Scaling and Prompting for Improved End-to-End Spoken Grammatical Error Correction
Mengjie Qian, Rao Ma, Stefano Bannò, Kate M. Knill, Mark J. F. Gales
TL;DR
This work tackles end-to-end spoken grammatical error correction (SGEC) under data scarcity by (i) scaling training data via a pseudo-labelling pipeline that converts unlabelled audio into SGEC-training pairs, and (ii) enhancing end-to-end SGEC through prompting Whisper models with fluent transcriptions. Empirical results show that pseudo-labelling substantially narrows the gap between end-to-end SGEC and cascaded baselines for smaller models, while model size and prompting yield further gains; with large Whisper models and prompting, SGEC performance approaches the cascaded system, and feedback quality improves markedly.
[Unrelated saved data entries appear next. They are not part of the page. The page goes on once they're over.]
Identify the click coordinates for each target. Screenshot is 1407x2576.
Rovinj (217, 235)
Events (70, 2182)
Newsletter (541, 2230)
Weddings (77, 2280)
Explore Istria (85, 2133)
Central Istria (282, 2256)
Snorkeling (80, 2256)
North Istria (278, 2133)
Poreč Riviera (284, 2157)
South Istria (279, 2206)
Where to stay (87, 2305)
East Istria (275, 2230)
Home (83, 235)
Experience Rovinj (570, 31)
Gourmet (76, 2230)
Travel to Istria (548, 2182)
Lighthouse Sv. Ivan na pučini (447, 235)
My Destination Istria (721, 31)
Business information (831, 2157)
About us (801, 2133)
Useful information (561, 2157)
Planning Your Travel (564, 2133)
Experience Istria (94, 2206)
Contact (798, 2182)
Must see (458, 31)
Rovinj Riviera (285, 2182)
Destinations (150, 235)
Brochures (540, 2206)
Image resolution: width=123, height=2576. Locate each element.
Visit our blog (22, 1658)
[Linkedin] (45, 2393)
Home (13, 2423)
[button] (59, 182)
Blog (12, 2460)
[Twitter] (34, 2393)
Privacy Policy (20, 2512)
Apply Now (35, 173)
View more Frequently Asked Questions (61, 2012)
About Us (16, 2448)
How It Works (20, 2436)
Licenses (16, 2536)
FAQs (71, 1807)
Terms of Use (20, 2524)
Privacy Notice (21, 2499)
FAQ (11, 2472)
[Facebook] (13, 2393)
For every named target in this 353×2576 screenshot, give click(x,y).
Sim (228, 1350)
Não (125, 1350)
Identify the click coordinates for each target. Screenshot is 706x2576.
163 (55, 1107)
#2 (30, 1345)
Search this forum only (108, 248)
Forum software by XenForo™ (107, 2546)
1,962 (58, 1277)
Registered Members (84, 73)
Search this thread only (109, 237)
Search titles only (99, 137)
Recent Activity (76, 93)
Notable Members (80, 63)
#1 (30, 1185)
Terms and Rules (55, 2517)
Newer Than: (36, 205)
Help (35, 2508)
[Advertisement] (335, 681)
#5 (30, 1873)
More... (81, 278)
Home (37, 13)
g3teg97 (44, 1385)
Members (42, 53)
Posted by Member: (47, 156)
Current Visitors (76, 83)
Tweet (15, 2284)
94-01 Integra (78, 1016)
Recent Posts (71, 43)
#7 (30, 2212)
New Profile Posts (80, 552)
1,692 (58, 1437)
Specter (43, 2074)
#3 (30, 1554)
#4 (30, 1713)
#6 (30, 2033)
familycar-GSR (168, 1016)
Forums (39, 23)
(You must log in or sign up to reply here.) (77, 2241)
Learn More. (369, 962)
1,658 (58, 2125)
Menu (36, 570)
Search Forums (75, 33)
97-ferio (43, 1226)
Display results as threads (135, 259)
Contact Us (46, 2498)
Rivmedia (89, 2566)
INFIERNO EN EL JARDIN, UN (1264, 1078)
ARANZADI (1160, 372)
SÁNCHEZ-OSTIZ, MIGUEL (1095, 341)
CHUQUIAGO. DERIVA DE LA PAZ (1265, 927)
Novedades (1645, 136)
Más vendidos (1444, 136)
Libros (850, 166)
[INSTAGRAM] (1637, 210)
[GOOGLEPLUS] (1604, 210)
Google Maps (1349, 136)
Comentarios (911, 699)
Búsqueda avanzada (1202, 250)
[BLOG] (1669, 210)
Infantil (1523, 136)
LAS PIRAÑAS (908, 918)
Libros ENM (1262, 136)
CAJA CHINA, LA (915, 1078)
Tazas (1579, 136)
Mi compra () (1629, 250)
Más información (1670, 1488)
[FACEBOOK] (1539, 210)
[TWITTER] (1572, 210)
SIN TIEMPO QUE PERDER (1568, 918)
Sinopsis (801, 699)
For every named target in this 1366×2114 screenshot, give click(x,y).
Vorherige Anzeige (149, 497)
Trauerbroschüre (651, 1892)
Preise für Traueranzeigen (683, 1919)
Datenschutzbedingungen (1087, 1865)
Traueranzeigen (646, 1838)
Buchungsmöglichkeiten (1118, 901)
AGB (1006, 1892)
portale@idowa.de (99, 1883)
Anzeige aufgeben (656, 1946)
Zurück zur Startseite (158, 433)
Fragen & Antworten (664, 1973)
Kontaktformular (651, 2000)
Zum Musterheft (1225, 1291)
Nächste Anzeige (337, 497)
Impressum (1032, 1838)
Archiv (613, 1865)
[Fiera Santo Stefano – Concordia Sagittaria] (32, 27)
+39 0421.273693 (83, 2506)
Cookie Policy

The study also analyzes the trade-offs of pseudo-labelled data when using larger models and demonstrates that prompting information (fluency cues) is a robust method to improve both SGEC and feedback, even under data-constrained conditions. Collectively, the findings suggest that combining pseudo-labelling, scale, and prompting can make end-to-end SGEC competitive with traditional cascaded systems, with practical implications for language learning tools and automated feedback generation.
Abstract
Spoken Grammatical Error Correction (SGEC) and Feedback (SGECF) are crucial for second language learners, teachers and test takers. Traditional SGEC systems rely on a cascaded pipeline consisting of an ASR, a module for disfluency detection (DD) and removal and one for GEC. With the rise of end-to-end (E2E) speech foundation models, we investigate their effectiveness in SGEC and feedback generation. This work introduces a pseudo-labelling process to address the challenge of limited labelled data, expanding the training data size from 77 hours to approximately 2500 hours, leading to improved performance. Additionally, we prompt an E2E Whisper-based SGEC model with fluent transcriptions, showing a slight improvement in SGEC performance, with more significant gains in feedback generation. Finally, we assess the impact of increasing model size, revealing that while pseudo-labelled data does not yield performance gain for a larger Whisper model, training with prompts proves beneficial.